[DIRECTIONS]
The records follow. Retype them without a single change.

━━ GIVEN DATA

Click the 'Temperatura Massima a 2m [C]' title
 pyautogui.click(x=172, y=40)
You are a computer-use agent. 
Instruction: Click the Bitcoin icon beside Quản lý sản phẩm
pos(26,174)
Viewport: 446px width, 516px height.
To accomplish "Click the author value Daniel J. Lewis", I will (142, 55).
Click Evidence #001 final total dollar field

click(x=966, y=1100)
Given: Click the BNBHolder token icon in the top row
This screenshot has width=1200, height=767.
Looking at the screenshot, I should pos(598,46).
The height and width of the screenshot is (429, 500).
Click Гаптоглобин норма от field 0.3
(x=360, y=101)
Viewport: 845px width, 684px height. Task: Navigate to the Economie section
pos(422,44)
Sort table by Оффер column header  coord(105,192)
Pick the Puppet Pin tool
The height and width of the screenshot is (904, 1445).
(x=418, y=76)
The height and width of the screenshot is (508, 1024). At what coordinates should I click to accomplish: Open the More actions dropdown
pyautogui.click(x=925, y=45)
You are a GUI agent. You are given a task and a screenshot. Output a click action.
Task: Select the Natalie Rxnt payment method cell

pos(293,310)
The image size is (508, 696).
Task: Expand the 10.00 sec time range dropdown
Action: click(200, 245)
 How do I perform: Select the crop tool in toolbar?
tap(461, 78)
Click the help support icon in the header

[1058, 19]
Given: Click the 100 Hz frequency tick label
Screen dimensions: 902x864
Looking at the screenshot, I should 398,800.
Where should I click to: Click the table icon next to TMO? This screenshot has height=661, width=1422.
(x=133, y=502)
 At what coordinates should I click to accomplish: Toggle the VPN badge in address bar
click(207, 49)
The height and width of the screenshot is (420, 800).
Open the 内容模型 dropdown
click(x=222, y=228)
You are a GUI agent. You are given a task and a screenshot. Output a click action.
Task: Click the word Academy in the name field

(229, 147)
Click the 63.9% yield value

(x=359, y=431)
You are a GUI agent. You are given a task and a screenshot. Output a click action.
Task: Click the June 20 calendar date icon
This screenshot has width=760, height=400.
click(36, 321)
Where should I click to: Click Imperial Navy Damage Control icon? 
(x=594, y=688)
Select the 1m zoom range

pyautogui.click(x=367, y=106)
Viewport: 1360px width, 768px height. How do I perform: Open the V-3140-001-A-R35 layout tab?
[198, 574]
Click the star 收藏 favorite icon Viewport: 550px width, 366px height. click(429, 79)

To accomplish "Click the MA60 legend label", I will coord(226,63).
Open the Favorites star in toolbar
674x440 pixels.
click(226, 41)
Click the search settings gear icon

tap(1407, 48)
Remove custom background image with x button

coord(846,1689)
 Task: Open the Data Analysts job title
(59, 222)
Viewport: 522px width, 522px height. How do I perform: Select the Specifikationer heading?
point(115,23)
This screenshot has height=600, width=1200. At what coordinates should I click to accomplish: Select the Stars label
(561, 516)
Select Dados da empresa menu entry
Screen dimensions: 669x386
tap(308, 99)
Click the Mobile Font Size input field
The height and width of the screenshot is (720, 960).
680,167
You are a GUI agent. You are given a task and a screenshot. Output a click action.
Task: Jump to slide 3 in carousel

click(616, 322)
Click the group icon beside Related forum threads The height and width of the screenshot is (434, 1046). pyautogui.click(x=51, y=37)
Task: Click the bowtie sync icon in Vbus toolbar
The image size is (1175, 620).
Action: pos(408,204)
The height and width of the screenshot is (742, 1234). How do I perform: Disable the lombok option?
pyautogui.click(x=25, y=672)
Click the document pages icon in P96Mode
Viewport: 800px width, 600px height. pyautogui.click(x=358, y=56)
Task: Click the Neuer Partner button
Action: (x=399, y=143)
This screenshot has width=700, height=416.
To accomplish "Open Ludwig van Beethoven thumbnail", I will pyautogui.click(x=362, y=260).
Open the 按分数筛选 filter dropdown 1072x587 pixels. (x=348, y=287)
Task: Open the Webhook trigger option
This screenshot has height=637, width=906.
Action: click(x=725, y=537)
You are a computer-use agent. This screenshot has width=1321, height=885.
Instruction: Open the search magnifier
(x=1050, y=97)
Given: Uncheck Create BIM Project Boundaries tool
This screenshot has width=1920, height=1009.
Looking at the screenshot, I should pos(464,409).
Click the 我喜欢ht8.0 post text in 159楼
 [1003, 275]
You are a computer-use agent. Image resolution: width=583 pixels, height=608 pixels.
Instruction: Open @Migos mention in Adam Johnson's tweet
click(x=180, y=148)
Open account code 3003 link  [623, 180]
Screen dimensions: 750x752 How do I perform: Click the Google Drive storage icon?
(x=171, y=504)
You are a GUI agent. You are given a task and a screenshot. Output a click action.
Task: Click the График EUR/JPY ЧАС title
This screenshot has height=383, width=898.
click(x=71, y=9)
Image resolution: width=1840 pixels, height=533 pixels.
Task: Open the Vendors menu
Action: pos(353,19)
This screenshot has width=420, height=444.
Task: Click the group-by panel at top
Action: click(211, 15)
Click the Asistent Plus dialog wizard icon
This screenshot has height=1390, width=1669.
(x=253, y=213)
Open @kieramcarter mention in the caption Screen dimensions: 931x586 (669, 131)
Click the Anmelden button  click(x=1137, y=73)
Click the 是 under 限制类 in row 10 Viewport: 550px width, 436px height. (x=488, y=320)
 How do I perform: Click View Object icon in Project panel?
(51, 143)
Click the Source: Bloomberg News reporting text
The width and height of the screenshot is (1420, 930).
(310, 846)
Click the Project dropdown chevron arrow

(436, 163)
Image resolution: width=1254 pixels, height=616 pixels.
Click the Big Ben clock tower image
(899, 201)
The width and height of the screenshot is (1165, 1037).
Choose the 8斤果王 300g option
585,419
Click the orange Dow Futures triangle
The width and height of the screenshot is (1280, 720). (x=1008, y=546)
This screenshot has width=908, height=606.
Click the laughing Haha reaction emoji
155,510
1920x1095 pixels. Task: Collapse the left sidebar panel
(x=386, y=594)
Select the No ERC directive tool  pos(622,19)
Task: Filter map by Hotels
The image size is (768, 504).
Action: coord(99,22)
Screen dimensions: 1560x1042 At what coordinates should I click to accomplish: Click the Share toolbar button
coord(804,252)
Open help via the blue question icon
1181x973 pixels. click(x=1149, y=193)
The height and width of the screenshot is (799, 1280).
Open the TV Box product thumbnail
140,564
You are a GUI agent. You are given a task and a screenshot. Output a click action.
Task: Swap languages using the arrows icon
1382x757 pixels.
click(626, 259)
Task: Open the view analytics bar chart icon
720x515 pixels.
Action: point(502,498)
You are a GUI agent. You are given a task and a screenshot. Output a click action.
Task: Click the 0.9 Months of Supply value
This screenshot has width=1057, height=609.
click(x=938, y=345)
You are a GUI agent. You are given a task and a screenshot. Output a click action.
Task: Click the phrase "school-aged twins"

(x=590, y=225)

━━━━

[ANSWER]
Click the 'Temperatura Massima a 2m [C]' title
 pyautogui.click(x=172, y=40)
You are a computer-use agent. 
Instruction: Click the Bitcoin icon beside Quản lý sản phẩm
pos(26,174)
Viewport: 446px width, 516px height.
To accomplish "Click the author value Daniel J. Lewis", I will (142, 55).
Click Evidence #001 final total dollar field

click(x=966, y=1100)
Given: Click the BNBHolder token icon in the top row
This screenshot has width=1200, height=767.
Looking at the screenshot, I should pos(598,46).
The height and width of the screenshot is (429, 500).
Click Гаптоглобин норма от field 0.3
(x=360, y=101)
Viewport: 845px width, 684px height. Task: Navigate to the Economie section
pos(422,44)
Sort table by Оффер column header  coord(105,192)
Pick the Puppet Pin tool
The height and width of the screenshot is (904, 1445).
(x=418, y=76)
The height and width of the screenshot is (508, 1024). At what coordinates should I click to accomplish: Open the More actions dropdown
pyautogui.click(x=925, y=45)
You are a GUI agent. You are given a task and a screenshot. Output a click action.
Task: Select the Natalie Rxnt payment method cell

pos(293,310)
The image size is (508, 696).
Task: Expand the 10.00 sec time range dropdown
Action: click(200, 245)
 How do I perform: Select the crop tool in toolbar?
tap(461, 78)
Click the help support icon in the header

[1058, 19]
Given: Click the 100 Hz frequency tick label
Screen dimensions: 902x864
Looking at the screenshot, I should 398,800.
Where should I click to: Click the table icon next to TMO? This screenshot has height=661, width=1422.
(x=133, y=502)
 At what coordinates should I click to accomplish: Toggle the VPN badge in address bar
click(207, 49)
The height and width of the screenshot is (420, 800).
Open the 内容模型 dropdown
click(x=222, y=228)
You are a GUI agent. You are given a task and a screenshot. Output a click action.
Task: Click the word Academy in the name field

(229, 147)
Click the 63.9% yield value

(x=359, y=431)
You are a GUI agent. You are given a task and a screenshot. Output a click action.
Task: Click the June 20 calendar date icon
This screenshot has width=760, height=400.
click(36, 321)
Where should I click to: Click Imperial Navy Damage Control icon? 
(x=594, y=688)
Select the 1m zoom range

pyautogui.click(x=367, y=106)
Viewport: 1360px width, 768px height. How do I perform: Open the V-3140-001-A-R35 layout tab?
[198, 574]
Click the star 收藏 favorite icon Viewport: 550px width, 366px height. click(429, 79)

To accomplish "Click the MA60 legend label", I will coord(226,63).
Open the Favorites star in toolbar
674x440 pixels.
click(226, 41)
Click the search settings gear icon

tap(1407, 48)
Remove custom background image with x button

coord(846,1689)
 Task: Open the Data Analysts job title
(59, 222)
Viewport: 522px width, 522px height. How do I perform: Select the Specifikationer heading?
point(115,23)
This screenshot has height=600, width=1200. At what coordinates should I click to accomplish: Select the Stars label
(561, 516)
Select Dados da empresa menu entry
Screen dimensions: 669x386
tap(308, 99)
Click the Mobile Font Size input field
The height and width of the screenshot is (720, 960).
680,167
You are a GUI agent. You are given a task and a screenshot. Output a click action.
Task: Jump to slide 3 in carousel

click(616, 322)
Click the group icon beside Related forum threads The height and width of the screenshot is (434, 1046). pyautogui.click(x=51, y=37)
Task: Click the bowtie sync icon in Vbus toolbar
The image size is (1175, 620).
Action: pos(408,204)
The height and width of the screenshot is (742, 1234). How do I perform: Disable the lombok option?
pyautogui.click(x=25, y=672)
Click the document pages icon in P96Mode
Viewport: 800px width, 600px height. pyautogui.click(x=358, y=56)
Task: Click the Neuer Partner button
Action: (x=399, y=143)
This screenshot has width=700, height=416.
To accomplish "Open Ludwig van Beethoven thumbnail", I will pyautogui.click(x=362, y=260).
Open the 按分数筛选 filter dropdown 1072x587 pixels. (x=348, y=287)
Task: Open the Webhook trigger option
This screenshot has height=637, width=906.
Action: click(x=725, y=537)
You are a computer-use agent. This screenshot has width=1321, height=885.
Instruction: Open the search magnifier
(x=1050, y=97)
Given: Uncheck Create BIM Project Boundaries tool
This screenshot has width=1920, height=1009.
Looking at the screenshot, I should pos(464,409).
Click the 我喜欢ht8.0 post text in 159楼
 [1003, 275]
You are a computer-use agent. Image resolution: width=583 pixels, height=608 pixels.
Instruction: Open @Migos mention in Adam Johnson's tweet
click(x=180, y=148)
Open account code 3003 link  [623, 180]
Screen dimensions: 750x752 How do I perform: Click the Google Drive storage icon?
(x=171, y=504)
You are a GUI agent. You are given a task and a screenshot. Output a click action.
Task: Click the График EUR/JPY ЧАС title
This screenshot has height=383, width=898.
click(x=71, y=9)
Image resolution: width=1840 pixels, height=533 pixels.
Task: Open the Vendors menu
Action: pos(353,19)
This screenshot has width=420, height=444.
Task: Click the group-by panel at top
Action: click(211, 15)
Click the Asistent Plus dialog wizard icon
This screenshot has height=1390, width=1669.
(x=253, y=213)
Open @kieramcarter mention in the caption Screen dimensions: 931x586 (669, 131)
Click the Anmelden button  click(x=1137, y=73)
Click the 是 under 限制类 in row 10 Viewport: 550px width, 436px height. (x=488, y=320)
 How do I perform: Click View Object icon in Project panel?
(51, 143)
Click the Source: Bloomberg News reporting text
The width and height of the screenshot is (1420, 930).
(310, 846)
Click the Project dropdown chevron arrow

(436, 163)
Image resolution: width=1254 pixels, height=616 pixels.
Click the Big Ben clock tower image
(899, 201)
The width and height of the screenshot is (1165, 1037).
Choose the 8斤果王 300g option
585,419
Click the orange Dow Futures triangle
The width and height of the screenshot is (1280, 720). (x=1008, y=546)
This screenshot has width=908, height=606.
Click the laughing Haha reaction emoji
155,510
1920x1095 pixels. Task: Collapse the left sidebar panel
(x=386, y=594)
Select the No ERC directive tool  pos(622,19)
Task: Filter map by Hotels
The image size is (768, 504).
Action: coord(99,22)
Screen dimensions: 1560x1042 At what coordinates should I click to accomplish: Click the Share toolbar button
coord(804,252)
Open help via the blue question icon
1181x973 pixels. click(x=1149, y=193)
The height and width of the screenshot is (799, 1280).
Open the TV Box product thumbnail
140,564
You are a GUI agent. You are given a task and a screenshot. Output a click action.
Task: Swap languages using the arrows icon
1382x757 pixels.
click(626, 259)
Task: Open the view analytics bar chart icon
720x515 pixels.
Action: point(502,498)
You are a GUI agent. You are given a task and a screenshot. Output a click action.
Task: Click the 0.9 Months of Supply value
This screenshot has width=1057, height=609.
click(x=938, y=345)
You are a GUI agent. You are given a task and a screenshot. Output a click action.
Task: Click the phrase "school-aged twins"

(x=590, y=225)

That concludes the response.